Be prepared.  For what?  I don't know, just be prepared. There are multiple indifferences within the industry.  From the congestion at the center of the plate, working its way up, to near or new contract widths between starting feeder and finished fat. Then, throw in what appears to be internal squabbling between associations, local, state, and federal agencies about the screw fly, and there is no telling what the price for fat cattle may do. To complicate further, the obvious desire to not replace inventory at the elevated feeder cattle price, and packers restricting slaughter to achieve the higher box price, is a balancing act like no other. All of the above suggests more risk of greater price expanse, volatility, and as likely to be in one direction as the other. So, be prepared.  How? Own the at the money put options in the contract month you will market inventory.  Whatever happens, your final sale will be whatever it is in the cash market, plus or minus the cost of the option premium, or profit from. However wrong I may be in this assessment, I believe fewer producers are hedged, have forward marketing agreements, or have done so in a manner that won't be of much benefit were there to be a material break in price.  Hindsight mirrors both sides.

** Aim of the exercise **
Reproduce the cattle market commentary above in full, word for word.

(Dataset rows)
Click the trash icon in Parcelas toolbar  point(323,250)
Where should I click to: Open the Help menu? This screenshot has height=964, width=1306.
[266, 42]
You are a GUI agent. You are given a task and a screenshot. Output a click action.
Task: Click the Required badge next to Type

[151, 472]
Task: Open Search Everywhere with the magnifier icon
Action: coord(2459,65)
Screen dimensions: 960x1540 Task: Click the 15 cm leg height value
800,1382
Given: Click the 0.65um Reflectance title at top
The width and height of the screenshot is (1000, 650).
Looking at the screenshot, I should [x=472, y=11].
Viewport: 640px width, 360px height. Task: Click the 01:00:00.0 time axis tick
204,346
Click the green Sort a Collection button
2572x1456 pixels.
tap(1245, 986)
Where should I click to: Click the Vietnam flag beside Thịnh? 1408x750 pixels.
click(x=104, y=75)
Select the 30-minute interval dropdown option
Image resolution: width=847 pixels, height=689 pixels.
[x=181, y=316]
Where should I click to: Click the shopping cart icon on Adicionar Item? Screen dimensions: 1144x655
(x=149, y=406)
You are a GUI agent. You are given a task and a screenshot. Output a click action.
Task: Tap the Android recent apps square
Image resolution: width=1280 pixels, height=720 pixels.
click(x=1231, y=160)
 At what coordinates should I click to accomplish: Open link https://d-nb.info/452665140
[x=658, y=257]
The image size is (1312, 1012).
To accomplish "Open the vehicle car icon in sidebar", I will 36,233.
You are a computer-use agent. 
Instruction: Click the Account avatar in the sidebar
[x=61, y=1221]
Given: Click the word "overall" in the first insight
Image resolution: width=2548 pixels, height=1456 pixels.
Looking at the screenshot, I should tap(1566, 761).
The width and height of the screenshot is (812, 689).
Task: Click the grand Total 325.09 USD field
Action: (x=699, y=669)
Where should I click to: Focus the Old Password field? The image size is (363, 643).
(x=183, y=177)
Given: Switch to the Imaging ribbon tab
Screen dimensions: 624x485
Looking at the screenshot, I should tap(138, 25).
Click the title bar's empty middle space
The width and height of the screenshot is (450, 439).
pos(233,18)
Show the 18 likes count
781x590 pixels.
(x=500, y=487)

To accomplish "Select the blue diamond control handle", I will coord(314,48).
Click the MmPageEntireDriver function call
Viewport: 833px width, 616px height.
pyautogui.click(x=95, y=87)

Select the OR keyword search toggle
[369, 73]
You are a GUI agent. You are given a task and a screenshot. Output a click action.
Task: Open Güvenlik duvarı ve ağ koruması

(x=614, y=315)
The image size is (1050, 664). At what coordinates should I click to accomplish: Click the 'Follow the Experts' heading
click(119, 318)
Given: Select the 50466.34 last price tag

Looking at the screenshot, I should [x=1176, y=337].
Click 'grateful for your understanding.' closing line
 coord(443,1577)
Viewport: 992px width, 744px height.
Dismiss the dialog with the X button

** Solution to the exercise **
Be prepared.  For what?  I don't know, just be prepared. There are multiple indifferences within the industry.  From the congestion at the center of the plate, working its way up, to near or new contract widths between starting feeder and finished fat. Then, throw in what appears to be internal squabbling between associations, local, state, and federal agencies about the screw fly, and there is no telling what the price for fat cattle may do. To complicate further, the obvious desire to not replace inventory at the elevated feeder cattle price, and packers restricting slaughter to achieve the higher box price, is a balancing act like no other. All of the above suggests more risk of greater price expanse, volatility, and as likely to be in one direction as the other. So, be prepared.  How? Own the at the money put options in the contract month you will market inventory.  Whatever happens, your final sale will be whatever it is in the cash market, plus or minus the cost of the option premium, or profit from. However wrong I may be in this assessment, I believe fewer producers are hedged, have forward marketing agreements, or have done so in a manner that won't be of much benefit were there to be a material break in price.  Hindsight mirrors both sides.